- _Tu tarea_:
Copia tal cual del texto sobre el comandante Cortese el fragmento que va entre "Las anécdotas de" y "Y le obedecieron.", ambos incluidos.

- _Texto para leer_:
Las anécdotas de los protagonistas, no obstante, pasaron a ocupar lugar secundario en comparación con la destreza desplegada por el comandante Cortese, quien supo desde un principio que su autoridad venía de la historia bélica de su patria, a pesar de estar consciente de los precarios medios militares de que disponía para defender la integridad física del General Perón, aunque sólidos fuesen los psicológicos. Antes que las balas paraguayas, a Perón le cobijaba la bandera del país vecino.
Ante el hostigamiento de los argentinos, demostró enseguida estar dispuesto a sacrificarse haciendo respetar la soberanía. Y fue persuasivo. Nunca lograron intimidarlo. Cuando un oficial, enviado del almirante Rojas, quiso atropellar el navío con infantes de Marina y armamento de guerra, Cortese les conminó a dejar sus fusiles en pabellón si querían negociar. Y le obedecieron.
El diálogo inicial
–¡Dónde está el comandante! –Perón preguntó:
–¡Dónde está el comandante!
–¡Soy yo, mi general!, contestó Cortese.

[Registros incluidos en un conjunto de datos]
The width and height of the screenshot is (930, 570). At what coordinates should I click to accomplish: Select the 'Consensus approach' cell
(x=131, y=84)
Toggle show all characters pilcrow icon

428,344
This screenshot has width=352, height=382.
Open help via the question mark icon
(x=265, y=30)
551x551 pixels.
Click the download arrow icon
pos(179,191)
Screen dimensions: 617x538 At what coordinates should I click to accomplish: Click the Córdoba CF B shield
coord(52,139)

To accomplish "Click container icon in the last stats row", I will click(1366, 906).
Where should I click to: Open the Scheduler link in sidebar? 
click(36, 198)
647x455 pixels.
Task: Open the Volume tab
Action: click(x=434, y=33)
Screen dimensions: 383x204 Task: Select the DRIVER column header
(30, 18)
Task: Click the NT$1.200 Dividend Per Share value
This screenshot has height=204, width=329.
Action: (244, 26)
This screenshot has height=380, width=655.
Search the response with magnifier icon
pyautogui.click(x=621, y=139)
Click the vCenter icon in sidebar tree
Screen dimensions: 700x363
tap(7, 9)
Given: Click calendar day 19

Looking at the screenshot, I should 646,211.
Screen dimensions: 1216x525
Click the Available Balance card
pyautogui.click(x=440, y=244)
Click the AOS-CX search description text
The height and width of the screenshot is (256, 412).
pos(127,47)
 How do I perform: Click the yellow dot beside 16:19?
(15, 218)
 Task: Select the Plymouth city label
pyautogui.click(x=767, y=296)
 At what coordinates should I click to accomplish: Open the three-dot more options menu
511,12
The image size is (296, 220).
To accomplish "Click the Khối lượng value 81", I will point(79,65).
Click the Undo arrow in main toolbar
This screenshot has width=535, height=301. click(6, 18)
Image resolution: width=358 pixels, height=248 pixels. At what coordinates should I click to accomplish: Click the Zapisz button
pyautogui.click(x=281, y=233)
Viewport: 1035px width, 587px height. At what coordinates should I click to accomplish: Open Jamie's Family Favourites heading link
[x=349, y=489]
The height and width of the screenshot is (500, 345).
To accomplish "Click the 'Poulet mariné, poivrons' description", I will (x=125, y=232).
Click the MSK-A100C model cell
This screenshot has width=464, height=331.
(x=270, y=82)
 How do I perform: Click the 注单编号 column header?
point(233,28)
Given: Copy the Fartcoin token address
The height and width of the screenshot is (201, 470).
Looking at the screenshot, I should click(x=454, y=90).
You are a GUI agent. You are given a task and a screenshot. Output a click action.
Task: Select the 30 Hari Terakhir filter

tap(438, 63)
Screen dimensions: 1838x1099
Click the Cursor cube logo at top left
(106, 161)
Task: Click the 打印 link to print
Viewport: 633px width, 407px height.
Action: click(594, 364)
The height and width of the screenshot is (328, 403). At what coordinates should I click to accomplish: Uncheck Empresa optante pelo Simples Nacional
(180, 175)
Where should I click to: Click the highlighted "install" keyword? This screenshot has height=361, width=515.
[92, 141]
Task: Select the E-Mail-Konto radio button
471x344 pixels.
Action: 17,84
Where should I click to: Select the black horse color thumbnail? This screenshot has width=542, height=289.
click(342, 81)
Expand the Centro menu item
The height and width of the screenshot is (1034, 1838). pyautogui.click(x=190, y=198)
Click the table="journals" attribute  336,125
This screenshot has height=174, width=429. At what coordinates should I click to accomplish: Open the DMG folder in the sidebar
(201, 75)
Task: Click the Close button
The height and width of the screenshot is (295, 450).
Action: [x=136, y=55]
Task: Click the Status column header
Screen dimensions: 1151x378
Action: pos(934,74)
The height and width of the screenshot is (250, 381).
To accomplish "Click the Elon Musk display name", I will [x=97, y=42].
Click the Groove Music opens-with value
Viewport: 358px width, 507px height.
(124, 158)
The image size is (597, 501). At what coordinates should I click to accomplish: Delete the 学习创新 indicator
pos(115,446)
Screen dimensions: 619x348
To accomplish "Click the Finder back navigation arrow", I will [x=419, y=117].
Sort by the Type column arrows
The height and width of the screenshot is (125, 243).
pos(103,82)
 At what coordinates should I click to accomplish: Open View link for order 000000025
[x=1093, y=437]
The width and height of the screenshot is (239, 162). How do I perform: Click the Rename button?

- _Resultado obtenido_:
Las anécdotas de los protagonistas, no obstante, pasaron a ocupar lugar secundario en comparación con la destreza desplegada por el comandante Cortese, quien supo desde un principio que su autoridad venía de la historia bélica de su patria, a pesar de estar consciente de los precarios medios militares de que disponía para defender la integridad física del General Perón, aunque sólidos fuesen los psicológicos. Antes que las balas paraguayas, a Perón le cobijaba la bandera del país vecino.
Ante el hostigamiento de los argentinos, demostró enseguida estar dispuesto a sacrificarse haciendo respetar la soberanía. Y fue persuasivo. Nunca lograron intimidarlo. Cuando un oficial, enviado del almirante Rojas, quiso atropellar el navío con infantes de Marina y armamento de guerra, Cortese les conminó a dejar sus fusiles en pabellón si querían negociar. Y le obedecieron.